The J. Fodor's language of thought hypothesis and epistemic logic
Keywords:language of thought hypothesis, epistemic logic, modal logic, propositional attitudes, relations
AbstractThe study is to show the similarities between J. Fodor's Language of Thought hypothesis and epistemic modal logic. According to the J. Fodor's hypothesis there is the language of thought (also called "Mentalese") that is the meta-language in which mental representations of attitudes of organism to propositions expressed in object-language (for example: knowledge, belief, hope, desire, statement) are formulated. These attitudes are called "propositional attitudes". In the hypothesis propositional attitudes are thoughts and relations between organism and proposition. Propositional attitudes are of interest for epistemic modal logics. In epistemic logics propositional attitudes are relations considered as modalities, i.e. propositions with modal operators.
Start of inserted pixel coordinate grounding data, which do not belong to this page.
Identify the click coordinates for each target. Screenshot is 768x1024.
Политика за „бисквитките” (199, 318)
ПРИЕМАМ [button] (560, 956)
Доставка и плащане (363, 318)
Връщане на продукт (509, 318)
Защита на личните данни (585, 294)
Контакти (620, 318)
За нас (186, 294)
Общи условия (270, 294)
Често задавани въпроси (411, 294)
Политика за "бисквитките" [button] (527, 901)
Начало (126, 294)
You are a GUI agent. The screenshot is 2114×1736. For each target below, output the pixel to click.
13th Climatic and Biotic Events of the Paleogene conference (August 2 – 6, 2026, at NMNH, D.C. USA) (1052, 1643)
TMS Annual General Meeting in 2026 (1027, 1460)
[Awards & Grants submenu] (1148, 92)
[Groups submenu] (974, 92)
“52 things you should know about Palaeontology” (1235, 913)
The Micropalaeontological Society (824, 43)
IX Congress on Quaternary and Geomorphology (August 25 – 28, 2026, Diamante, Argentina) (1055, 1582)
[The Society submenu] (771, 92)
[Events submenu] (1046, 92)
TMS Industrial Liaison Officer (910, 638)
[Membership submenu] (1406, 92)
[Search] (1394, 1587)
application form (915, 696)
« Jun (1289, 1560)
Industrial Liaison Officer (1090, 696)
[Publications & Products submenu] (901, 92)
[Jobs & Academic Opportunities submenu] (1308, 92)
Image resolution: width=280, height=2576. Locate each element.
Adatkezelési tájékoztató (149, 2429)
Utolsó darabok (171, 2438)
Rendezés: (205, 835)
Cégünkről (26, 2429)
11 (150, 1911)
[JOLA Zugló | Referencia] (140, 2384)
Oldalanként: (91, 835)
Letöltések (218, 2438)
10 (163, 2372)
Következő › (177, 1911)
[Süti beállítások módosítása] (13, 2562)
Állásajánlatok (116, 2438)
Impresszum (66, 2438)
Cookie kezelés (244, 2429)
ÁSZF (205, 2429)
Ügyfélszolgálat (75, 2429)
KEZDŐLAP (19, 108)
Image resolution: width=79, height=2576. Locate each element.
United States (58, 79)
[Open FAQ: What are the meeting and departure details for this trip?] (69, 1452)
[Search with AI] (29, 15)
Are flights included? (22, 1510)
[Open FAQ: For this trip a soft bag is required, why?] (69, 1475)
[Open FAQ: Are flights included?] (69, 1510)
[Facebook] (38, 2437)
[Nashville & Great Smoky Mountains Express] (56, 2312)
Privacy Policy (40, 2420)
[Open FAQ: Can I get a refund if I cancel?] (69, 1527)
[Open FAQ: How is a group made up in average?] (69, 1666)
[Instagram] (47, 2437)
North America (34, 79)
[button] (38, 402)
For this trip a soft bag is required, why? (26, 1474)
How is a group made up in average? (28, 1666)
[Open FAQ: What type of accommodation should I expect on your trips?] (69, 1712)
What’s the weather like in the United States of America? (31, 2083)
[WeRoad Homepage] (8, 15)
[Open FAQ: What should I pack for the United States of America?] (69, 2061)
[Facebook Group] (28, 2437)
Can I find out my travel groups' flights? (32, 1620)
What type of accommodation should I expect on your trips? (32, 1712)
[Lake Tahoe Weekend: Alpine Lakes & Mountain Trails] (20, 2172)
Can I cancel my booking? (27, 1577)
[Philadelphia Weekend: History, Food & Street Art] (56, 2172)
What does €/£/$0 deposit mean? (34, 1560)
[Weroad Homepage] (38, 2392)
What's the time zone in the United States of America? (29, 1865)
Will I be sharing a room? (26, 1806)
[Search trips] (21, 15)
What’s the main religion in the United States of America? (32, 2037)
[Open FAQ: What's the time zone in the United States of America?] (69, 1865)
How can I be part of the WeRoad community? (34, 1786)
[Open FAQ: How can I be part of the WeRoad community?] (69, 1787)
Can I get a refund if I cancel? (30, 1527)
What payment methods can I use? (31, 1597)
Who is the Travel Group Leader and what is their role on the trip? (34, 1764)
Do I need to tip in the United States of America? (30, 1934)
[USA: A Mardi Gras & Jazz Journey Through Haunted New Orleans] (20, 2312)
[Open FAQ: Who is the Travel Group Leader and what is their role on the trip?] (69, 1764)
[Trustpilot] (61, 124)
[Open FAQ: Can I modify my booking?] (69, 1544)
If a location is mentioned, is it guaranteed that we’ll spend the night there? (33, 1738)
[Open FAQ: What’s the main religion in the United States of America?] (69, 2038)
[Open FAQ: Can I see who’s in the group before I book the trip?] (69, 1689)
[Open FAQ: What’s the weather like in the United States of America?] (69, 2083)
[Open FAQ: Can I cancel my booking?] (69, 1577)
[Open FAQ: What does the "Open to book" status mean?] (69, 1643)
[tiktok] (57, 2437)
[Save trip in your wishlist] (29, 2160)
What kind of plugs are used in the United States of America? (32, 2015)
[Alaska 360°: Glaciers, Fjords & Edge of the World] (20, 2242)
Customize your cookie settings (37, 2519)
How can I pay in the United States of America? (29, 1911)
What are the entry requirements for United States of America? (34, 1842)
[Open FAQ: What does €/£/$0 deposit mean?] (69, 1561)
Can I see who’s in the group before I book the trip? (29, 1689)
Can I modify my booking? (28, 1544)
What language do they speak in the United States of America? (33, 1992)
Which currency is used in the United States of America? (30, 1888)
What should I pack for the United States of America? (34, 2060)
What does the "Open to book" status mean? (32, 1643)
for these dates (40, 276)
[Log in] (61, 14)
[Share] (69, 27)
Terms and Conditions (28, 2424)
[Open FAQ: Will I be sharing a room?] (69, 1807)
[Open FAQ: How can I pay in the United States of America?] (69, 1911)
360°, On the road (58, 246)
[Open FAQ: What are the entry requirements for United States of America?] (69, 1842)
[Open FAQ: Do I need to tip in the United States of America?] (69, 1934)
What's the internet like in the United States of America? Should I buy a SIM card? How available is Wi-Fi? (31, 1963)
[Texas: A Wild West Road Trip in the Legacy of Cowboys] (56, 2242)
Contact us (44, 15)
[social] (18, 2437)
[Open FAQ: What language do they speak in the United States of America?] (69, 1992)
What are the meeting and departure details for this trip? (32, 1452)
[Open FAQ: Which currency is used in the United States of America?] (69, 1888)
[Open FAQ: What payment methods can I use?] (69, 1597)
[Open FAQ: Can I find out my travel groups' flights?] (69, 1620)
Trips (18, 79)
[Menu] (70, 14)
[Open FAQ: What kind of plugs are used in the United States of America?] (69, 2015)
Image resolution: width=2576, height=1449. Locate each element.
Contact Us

On certain conditions J. Fodor's Language of Thought hypothesis may be considered as a sort of epistemic modal logic, only it would require certain updating as a formal logical system. The similarities between J. Fodor's Language of Thought and epistemic modal logics give two opportunities. First opportunity is to make special version of epistemic modal logic as an instrument of research for cognitive psychology based on J. Fodor's Language of Thought hypothesis. Second opportunity is to accept the idea of J. Fodor's Language of Thought as an innate language and to attain comprehension that epistemic modal logics are not especially constructed formal languages (formal systems) but innate cognitive programs. It might enable to extrapolate the idea of innate languages onto all formal languages including logical languages and to attempt verifying that idea experimentally within cognitive sciences.